Na repetição-atualização da imagem, verificamos o surgimento de um acontecimento novo que “abala” essa memória e que se sobrepõe à regulação primeira. Na figura 12, o grito e a expressão feminina de força e coragem são signos de uma transformação histórica relacionada a objetivos gerais - a derrubada do ditador Muamar Kadafi da Líbia, por exemplo. Em contrapartida, na figura 11, um signo semelhante [imagem de jovem mulher manifestando] é utilizado para retomar a ideia de primavera política e, ao mesmo tempo, deslocar tais sentidos para um contexto de lutas por objetivos específicos e subjetivos - a autonomia das mulheres sobre o corpo e a sexualidade.

Dessa maneira, é o papel da memória de estruturar a materialidade discursiva que faz os implícitos na capa de 2015 “falarem” e significarem.
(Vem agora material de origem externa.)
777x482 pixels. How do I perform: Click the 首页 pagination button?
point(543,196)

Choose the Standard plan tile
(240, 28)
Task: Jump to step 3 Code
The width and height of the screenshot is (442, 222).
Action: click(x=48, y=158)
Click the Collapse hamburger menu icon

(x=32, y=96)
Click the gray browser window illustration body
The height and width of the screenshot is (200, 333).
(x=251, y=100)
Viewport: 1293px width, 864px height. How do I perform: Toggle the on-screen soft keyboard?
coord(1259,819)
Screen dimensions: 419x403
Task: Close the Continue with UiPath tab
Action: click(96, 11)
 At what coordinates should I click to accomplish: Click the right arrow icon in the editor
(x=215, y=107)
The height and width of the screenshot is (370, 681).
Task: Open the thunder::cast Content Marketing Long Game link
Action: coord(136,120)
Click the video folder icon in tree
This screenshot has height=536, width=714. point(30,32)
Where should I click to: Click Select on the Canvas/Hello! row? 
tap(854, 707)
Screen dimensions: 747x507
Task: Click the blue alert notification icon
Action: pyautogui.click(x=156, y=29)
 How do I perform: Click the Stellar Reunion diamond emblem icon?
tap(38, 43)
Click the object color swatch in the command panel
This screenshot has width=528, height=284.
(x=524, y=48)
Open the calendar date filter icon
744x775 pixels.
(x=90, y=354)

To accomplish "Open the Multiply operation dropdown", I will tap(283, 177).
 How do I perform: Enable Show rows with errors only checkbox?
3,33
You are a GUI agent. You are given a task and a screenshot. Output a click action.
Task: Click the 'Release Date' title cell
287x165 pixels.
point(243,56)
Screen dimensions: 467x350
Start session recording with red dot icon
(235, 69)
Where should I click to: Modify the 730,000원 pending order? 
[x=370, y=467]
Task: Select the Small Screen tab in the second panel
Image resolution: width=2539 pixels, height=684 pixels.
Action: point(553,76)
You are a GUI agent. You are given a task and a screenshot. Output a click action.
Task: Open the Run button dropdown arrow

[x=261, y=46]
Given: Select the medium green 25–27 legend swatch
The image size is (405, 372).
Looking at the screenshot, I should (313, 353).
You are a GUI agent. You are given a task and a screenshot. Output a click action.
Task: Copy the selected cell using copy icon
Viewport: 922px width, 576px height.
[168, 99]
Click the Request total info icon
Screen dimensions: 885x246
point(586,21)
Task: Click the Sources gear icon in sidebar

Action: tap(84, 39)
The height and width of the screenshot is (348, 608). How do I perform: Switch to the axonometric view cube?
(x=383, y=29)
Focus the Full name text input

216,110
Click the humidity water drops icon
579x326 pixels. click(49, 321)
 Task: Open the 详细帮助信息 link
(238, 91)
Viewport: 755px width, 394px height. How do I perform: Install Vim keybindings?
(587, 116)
O retorno e o deslocamento são os movimentos de memória que determinam a notícia do acontecimento na Líbia [a “Epidemia da Liberdade”, a onda de derrubada de ditadores] como condição para podermos interpretar o acontecimento no Brasil [a amplitude de um “despertar feminista”]. A repetição/atualização tem como efeito possível uma espécie de ruptura no interior dessa memória discursiva.

E é justamente nessa ruptura que a Primavera das Mulheres irrompe como acontecimento nos discursos das mídias. Afinal, os sentidos de primavera política, no período histórico em questão, modificam-se e passam a ser associados à ampla visibilidade do feminismo e à urgência histórica de dever mostrar e dizer o feminismo.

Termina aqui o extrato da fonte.